De repente era possível sentir sua própria respiração. Seu diafragma trabalhando enquanto o ar era sugado por suas narinas, mesmo que com um leve desconforto em seu rosto — havia algo preso à sua face, aos seus ouvidos chegavam sons de repetidos bipes em mi bemol, a única música que fazia companhia ao garoto naquele momento. Quando abriu os olhos, a primeira coisa que viu foi o teto branco com três lâmpadas tubulares fluorescentes. Virou a cabeça e, como se fosse combinado, as três pessoas ali presentes foram tomadas por uma expressão de surpresa. Junto aos humanos, dois Pokémon — Quilava e Sandslash —, que agilmente se aproximaram da cama de seu treinador.

 

— Ethan, você acordou! — Marieta levantou-se da cadeira em um pulo. — Vou chamar o médico!

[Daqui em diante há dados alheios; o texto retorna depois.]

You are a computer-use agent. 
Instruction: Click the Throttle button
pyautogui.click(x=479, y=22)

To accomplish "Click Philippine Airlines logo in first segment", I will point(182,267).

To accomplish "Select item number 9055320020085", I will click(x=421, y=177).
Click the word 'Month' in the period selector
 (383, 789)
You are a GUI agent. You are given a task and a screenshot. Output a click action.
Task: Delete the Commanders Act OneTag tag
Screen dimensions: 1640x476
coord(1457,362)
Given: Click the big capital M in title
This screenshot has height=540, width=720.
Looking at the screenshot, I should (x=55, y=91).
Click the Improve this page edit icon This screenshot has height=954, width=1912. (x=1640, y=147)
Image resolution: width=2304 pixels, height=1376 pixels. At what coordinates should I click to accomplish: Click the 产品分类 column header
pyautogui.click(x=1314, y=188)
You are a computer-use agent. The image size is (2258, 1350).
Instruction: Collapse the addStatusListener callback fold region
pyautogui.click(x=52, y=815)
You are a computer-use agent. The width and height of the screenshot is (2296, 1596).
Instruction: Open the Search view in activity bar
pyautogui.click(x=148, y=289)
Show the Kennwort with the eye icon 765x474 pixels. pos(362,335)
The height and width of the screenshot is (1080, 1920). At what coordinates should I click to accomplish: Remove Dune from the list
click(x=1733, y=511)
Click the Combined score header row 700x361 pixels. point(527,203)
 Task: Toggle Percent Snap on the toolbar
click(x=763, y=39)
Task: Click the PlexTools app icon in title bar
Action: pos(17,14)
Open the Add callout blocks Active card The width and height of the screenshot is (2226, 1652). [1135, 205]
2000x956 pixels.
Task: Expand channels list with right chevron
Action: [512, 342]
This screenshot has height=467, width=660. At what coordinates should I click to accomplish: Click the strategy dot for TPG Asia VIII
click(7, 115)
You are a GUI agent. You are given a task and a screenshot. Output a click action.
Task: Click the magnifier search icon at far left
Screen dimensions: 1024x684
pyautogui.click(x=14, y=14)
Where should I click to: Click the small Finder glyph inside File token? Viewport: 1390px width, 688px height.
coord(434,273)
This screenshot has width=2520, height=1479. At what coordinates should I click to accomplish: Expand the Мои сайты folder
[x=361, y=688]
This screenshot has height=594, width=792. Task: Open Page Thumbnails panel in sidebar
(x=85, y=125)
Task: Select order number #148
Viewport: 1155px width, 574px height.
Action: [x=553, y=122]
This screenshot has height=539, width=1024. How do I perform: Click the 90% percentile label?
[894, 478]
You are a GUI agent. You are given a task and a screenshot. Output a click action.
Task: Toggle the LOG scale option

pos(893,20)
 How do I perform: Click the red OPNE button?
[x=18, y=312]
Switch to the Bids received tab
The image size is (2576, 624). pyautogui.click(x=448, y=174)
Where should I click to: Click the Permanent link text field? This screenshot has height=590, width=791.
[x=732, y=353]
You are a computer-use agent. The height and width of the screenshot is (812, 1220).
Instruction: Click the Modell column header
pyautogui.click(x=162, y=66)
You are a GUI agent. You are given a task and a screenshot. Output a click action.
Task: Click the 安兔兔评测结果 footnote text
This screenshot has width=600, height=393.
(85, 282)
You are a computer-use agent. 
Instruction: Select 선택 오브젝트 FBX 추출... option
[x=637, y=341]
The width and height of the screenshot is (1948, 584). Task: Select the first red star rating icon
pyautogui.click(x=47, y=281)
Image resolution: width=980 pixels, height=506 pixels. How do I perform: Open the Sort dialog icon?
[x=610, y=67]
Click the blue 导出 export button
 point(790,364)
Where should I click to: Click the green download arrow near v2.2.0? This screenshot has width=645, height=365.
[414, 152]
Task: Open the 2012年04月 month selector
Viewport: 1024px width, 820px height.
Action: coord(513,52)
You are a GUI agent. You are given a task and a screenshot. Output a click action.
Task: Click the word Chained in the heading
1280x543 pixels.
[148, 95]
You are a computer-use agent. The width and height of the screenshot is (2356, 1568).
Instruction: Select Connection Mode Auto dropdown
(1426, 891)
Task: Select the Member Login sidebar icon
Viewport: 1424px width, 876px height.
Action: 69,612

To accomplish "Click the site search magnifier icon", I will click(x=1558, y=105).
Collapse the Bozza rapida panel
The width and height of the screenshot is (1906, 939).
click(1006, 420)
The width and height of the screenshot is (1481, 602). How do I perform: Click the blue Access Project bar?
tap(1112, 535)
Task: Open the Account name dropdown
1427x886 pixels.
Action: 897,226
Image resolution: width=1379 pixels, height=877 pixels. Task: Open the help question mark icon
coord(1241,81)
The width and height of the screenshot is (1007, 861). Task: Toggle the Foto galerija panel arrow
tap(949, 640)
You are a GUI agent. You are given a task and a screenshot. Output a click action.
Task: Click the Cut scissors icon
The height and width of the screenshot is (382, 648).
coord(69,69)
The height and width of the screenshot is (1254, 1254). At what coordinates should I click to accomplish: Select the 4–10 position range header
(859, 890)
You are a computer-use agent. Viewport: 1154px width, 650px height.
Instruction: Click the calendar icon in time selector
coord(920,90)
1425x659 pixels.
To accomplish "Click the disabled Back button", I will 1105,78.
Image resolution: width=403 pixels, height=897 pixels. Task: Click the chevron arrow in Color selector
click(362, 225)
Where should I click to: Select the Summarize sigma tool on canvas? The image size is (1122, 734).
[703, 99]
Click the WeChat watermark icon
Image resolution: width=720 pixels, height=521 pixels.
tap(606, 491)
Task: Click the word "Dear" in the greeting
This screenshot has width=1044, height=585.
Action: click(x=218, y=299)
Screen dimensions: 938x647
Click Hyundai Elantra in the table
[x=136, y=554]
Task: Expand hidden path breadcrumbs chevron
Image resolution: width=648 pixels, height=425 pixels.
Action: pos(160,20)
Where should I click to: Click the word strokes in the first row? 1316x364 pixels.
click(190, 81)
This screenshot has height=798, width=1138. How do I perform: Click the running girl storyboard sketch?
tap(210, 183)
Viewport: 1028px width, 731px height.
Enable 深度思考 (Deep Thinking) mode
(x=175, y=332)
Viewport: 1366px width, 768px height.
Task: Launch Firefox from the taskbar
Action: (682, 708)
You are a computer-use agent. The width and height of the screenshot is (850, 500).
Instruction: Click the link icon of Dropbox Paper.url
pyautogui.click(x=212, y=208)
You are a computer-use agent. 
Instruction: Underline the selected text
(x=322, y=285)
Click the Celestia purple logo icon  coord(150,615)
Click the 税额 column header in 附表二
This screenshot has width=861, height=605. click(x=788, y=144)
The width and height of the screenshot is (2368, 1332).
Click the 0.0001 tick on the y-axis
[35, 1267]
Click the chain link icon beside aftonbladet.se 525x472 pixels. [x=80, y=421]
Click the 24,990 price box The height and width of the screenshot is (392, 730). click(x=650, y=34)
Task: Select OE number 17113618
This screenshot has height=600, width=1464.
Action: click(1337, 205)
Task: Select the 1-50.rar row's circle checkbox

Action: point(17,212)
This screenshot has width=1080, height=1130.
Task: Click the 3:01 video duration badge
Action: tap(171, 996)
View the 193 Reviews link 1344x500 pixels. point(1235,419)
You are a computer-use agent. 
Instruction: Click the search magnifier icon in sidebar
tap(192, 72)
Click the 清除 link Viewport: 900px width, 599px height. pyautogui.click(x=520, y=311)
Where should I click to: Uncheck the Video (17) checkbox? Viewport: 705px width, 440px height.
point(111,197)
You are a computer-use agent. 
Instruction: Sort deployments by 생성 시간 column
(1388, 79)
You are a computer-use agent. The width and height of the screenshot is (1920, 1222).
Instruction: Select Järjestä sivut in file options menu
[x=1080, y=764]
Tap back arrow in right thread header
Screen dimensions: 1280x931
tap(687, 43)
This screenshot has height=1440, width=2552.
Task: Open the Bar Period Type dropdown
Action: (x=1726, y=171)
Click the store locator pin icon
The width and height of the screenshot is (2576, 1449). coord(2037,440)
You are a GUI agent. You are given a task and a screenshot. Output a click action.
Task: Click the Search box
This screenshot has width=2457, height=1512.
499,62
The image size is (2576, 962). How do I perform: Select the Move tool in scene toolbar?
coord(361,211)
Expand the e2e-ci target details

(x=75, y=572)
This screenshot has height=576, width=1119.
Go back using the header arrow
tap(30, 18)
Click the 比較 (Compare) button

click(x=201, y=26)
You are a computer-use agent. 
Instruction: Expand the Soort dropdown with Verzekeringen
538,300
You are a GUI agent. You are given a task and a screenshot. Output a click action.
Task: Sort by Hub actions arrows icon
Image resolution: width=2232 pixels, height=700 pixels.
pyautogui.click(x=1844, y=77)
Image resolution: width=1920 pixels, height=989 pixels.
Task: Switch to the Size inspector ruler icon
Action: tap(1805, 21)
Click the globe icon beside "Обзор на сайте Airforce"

— Bom ver que você acordou... Meu filho.

 

Ethan engoliu em seco ao ver o pai presente naquele instante. Claramente, de todas as pessoas do planeta, ele era a última que ele não esperava — e talvez nem quisesse — rever.

 

Gold se aproximou da cama de Ethan.

 

— Você não faz ideia do susto que causou em nós.

 

O garoto fechou os punhos. O monitor cardíaco começou a registrar batimentos cada vez mais rápidos. Os passos de Gold foram interrompidos quando Marieta e um médico entraram no quarto de forma apressada para um sentimento de alivio de Ethan.

 

Após ser checado de diversas maneiras pelo médico, Ethan teve a máscara de oxigênio removida, o que permitiu que o garoto imediatamente pudesse sentir uma sensação de alivio, apesar de ainda sentir a pele marcada pelas alças que prendiam o equipamento em seu rosto.

 

— Como você está se sentindo, garoto? — perguntou o médico enquanto checava uma prancheta.

 

Houve alguns segundos de silêncio até Ethan responder.

 

— O que aconteceu...? Como eu vim parar aqui? Mais uma vez acordando dentro de um quarto de hospital... Eu deveria me acostumar.

— Credo meu filho! — repreendeu Marieta, incomodada. — Você entrou numa briga na Rota 45 a três dias, foi espancado por um grupo de treinadores.

 

O garoto ergueu as sobrancelhas em uma expressão surpresa.

 

— Entendi por que tá parecendo que fui esmagado pelo Rollout de uma Miltank...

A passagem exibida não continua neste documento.